We start with the energy function, the sum of the squared error between desired output $T$ and actual output $y$, summed over all training examples $\alpha$.

$E = \frac{1}{2} \sum\limits_{\alpha} {\left( T^{\alpha} - y\left( x^{\alpha} \right) \right)^2}$

$E^{\alpha} = \frac{1}{2} \left( T^{\alpha} - y\left( x^{\alpha} \right) \right)^2 \qquad E = \sum\limits_{\alpha} E^{\alpha}$

Our learning rule for each rate $w_i$ using gradient descent will be the negative gradient $-\frac{\partial{E}}{\partial{w_i}}$ multiplied by a learning rate $\eta$

Take derivative with respect to input weights

$\frac{\partial{E^{\alpha}}}{\partial{w_i}} = -\left( T^{\alpha} - y\left( x^{\alpha} \right) \right) \frac{\partial{y}}{\partial{w_i}}$

So we want $\frac{\partial{y}}{\partial{w_i}}$, which is $y' \frac{\partial{u}}{\partial{w_i}}$, and $\frac{\partial{u}}{\partial{w_i}}$ is $x_i$ (the only term in $u = \sum\limits_{i} w_i x_i$ that depends on $w_i$)

$\frac{\partial{E^{\alpha}}}{\partial{w_i}} = -\left( T^{\alpha} - y\left( x^{\alpha} \right) \right)  y'^{\alpha} x_i$

$y' = \sigma'(u) = - \frac{e^{-u}}{(1+e^{-u})^2} = \sigma(u) (1 - \sigma(u))$

A gradient descent step updates the weight $w_i$ proportional and in the opposite direction of the gradient scaled by a learning rate $\eta$

$\boxed{ \Delta{w_i} = \eta \sum\limits_{\alpha}{\left( T^{\alpha} - y^{\alpha}\right)  y'^{\alpha} x_i } }$


<h2 align="center">2. Single layer network </h2> 

Train a single neuron to discriminate between the apples and oranges data in apples.npy and oranges.npy. Try this for both a linear neuron and one with a sigmoidal output nonlinearity. (Use $+1/-1$ as the category assignments in the linear case, and $1/0$ in the non-linear case.) Use the code below to visualize the convergence of the solution during learning. You must fill in the code for simulating network itself and learning of the weights.

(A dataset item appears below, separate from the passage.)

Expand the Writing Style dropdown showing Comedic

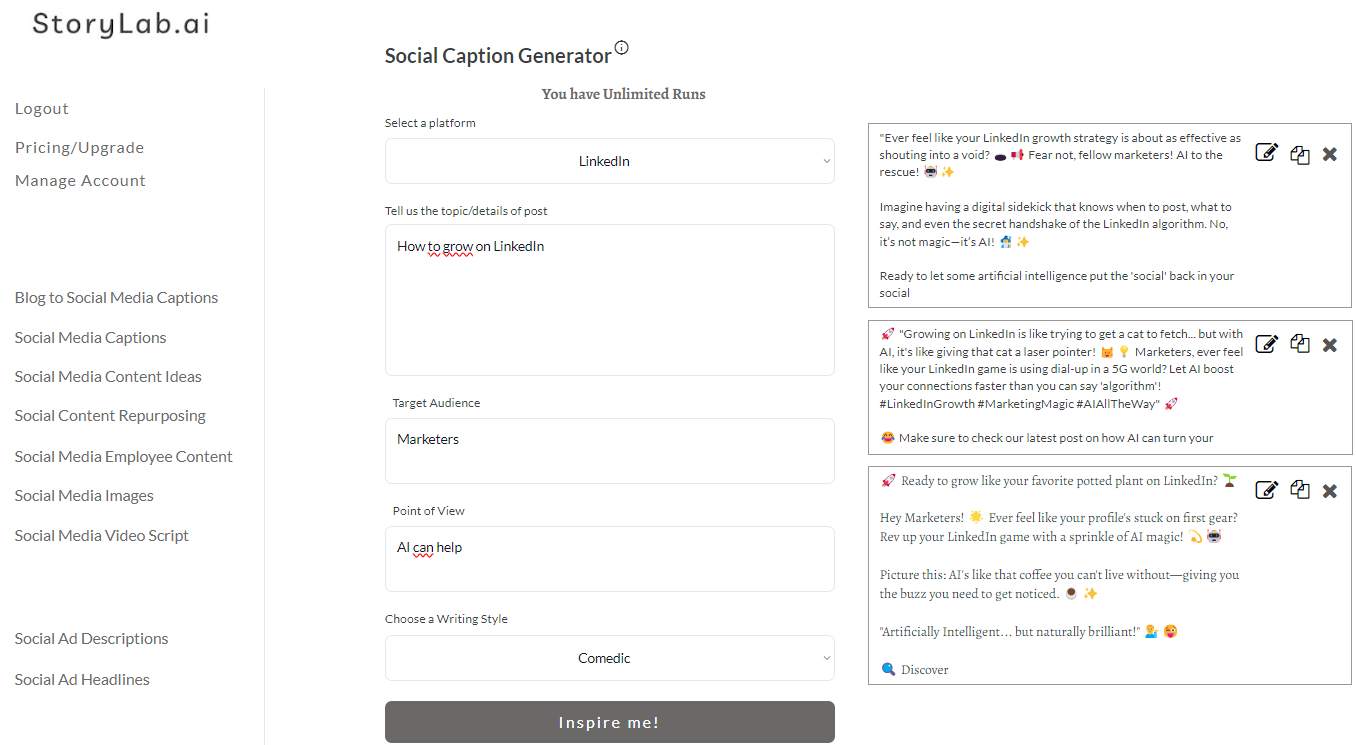609,658
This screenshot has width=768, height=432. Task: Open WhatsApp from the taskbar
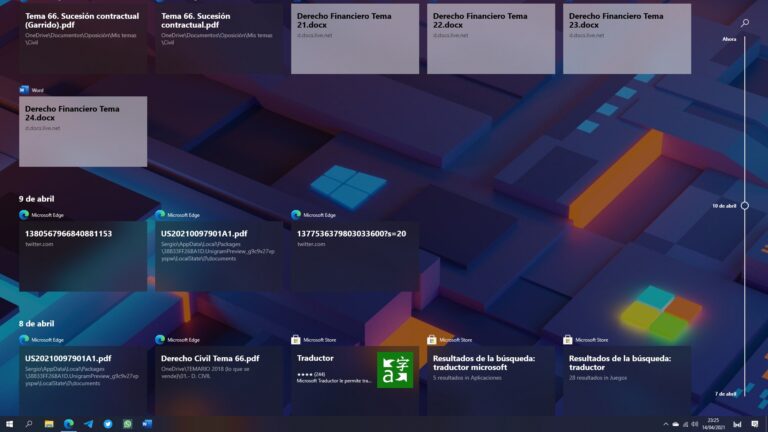(x=128, y=424)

Comment on the differences you observe between the sigmoid and linear case.

In [1]:
%matplotlib notebook
import numpy as np
import matplotlib.pyplot as plt
from utils.lab2_utils import HyperPlanePlotter
import pdb

In [2]:
# Load data
apples  = np.load('data/apples.npy')
oranges = np.load('data/oranges.npy')

# initialize data array
data = np.hstack((apples,oranges))
dimensions, numSamples = data.shape

In [3]:
# initialize teachers
halfNumSamples = int(numSamples/2)
teacherLinear = np.ones(numSamples)
teacherLinear[halfNumSamples:] *= -1
teacherSigmoid = np.ones(numSamples)
teacherSigmoid[halfNumSamples:] *= 0

# number of trials - ## Modify these so your learning converges
numTrials = 200

# learning rates - ## Modify these so your learning converges by the end
etaLinear  = 1e-2
etaSigmoid = 1e-1

# intialize plotter
plotter = HyperPlanePlotter(data, apples, oranges, numTrials)
plotEvery = numTrials // 10

In [4]:
def sigmoid(u):
    return pow(1 + np.exp(-u), -1)

def sigmoidDeriv(u):
    return sigmoid(u) * (1 - sigmoid(u))

def identity(u): # For the linear case
    return u

def identityDeriv(u): # For the linear case
    return 1

def get_parameters(name):
    if name == "Linear":
        return identity, identityDeriv, teacherLinear, etaLinear
    return sigmoid, sigmoidDeriv, teacherSigmoid, etaSigmoid

In [5]:
def optimizeSingle(name):
    func, funcDeriv, teacher, eta = get_parameters(name)
    
    # initialize weights and bias
    weights = np.random.randn(2,1)
    bias    = np.random.randn(1)
    
    # initialize plots
    plotter.setupPlotProb2(name, weights, bias)

    # loop over trials
    for t in range(numTrials):
        errorT = 0
        # initialize weight and bias derivatives
        delta_w = np.zeros(2)
        delta_w0 = 0
        
        # loop over training set
        for i in range(numSamples):
            u = weights.T.dot(data[:, i]) + bias
            err = teacher[i] - func(u)
            delta_w += eta * err * funcDeriv(u) * data[:, i]
            delta_w0 += eta * err * funcDeriv(u) * 1
            errorT += pow(err, 2)

        weights += delta_w.reshape(2, 1)
        bias += delta_w0

        # update display of separating hyperplane at plotEvery intervals
        if t % plotEvery == 0:
            plotter.updatePlotProb2(weights, bias)
        plotter.plotErrorProb2(name, t, errorT)

In [6]:
plotter.initPlotProb2()
optimizeSingle("Linear")
optimizeSingle("Sigmoid")

<IPython.core.display.Javascript object>

**YOUR TEXT HERE - Comment on the differences between the sigmoid and linear case.**

Both the sigmoid and linear case separate the apples and oranges. However, each case appears to converge to a different line with a different hyperplane slope. I believe this is because datapoints further from the hyperplane have a stronger influence on the error for the linear neuron because it's output $y$ is not saturated by the sigmoid non-linearity. The largest error a single datapoint can have in the sigmoid case is 1, whereas the error in the linear case can be arbitrarily large, allowing datapoints further from the best separating hyperplane to have more of an influence and affect the slope.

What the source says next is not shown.